Fireworks, if used improperly, can result in injury to the eyes of a child or adult as well as varying degrees of burns on the skin.

This 4th of July, take these simple steps before, during and after using consumer fireworks to keep you, your family and pets healthy, and your celebration safe.

Be prepared:

  • Know and follow all county and city fireworks laws for your area.
  • Never use homemade and/or illegal fireworks.
  • Clear away any dry vegetation and debris from where fireworks will be ignited.
  • Always have a water source, full bucket of water and/or fire-extinguisher close at hand.
  • Make sure your pets are indoors before you begin, to reduce the risk they will run loose or get injured. Animals have sensitive ears and can be frightened or stressed during a fireworks celebration.

While celebrating:

  • Be sure those watching are at a safe distance from where fireworks are being ignited.
  • Use safety eyewear, glasses or goggles to protect your eyes while igniting fireworks.
  • Never carry fireworks in a pocket or shoot them off in metal or glass containers.
  • Do not allow children to play with or light fireworks.
  • Sparklers should only be used under close adult supervision. (While often considered a “safe” firework for the young, the tip of a sparkler burns at 1,200 degrees or higher which can cause third degree burns.)
  • If a firework does not light or fire, let it sit for at least 20 minutes then carefully place it in a bucket of water.

Clean up:

  • Make sure fireworks are cold before handling and place all used fireworks into a bucket of water.

..............................

Goal. Pick up the fireworks safety tips above after their last sentence and continue writing them.

Records from a data collection
..............................

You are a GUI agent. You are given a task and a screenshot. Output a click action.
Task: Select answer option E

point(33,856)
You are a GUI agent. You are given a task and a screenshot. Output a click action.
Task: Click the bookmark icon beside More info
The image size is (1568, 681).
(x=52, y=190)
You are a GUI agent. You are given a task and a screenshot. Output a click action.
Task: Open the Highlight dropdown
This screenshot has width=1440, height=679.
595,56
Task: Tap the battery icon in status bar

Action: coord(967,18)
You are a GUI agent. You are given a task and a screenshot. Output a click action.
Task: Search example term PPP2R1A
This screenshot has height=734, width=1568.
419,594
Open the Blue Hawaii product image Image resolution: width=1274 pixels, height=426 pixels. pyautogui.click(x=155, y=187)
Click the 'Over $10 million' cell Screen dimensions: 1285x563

..............................

Expected answer.
  • Clean up all debris.
  • Be sure matches, lighters and any unused fireworks are out of the sight and reach of children before, during and after your celebration.

Check with your local fire and police departments for guidance on permitted fireworks and appropriate safety precautions. In a typical year, the number of reported fires in the U.S. is substantially higher on July 4th. It's estimated that consumer fireworks account for almost half of these reported fires, more than any other potential cause. It's important to understand the hazards posed by consumer fireworks and to protect your family, home, and property from the potential danger.

To avoid these risks, take your family to enjoy a public fireworks display conducted by trained professionals instead.

Make new memories this 4th of July, but make them safely. Watch out for family and friends as you share a healthy and safe holiday celebrating America's independence.

The Florida Forestry Service has a web page that lists burn bans and fireworks bans, if in place, by county.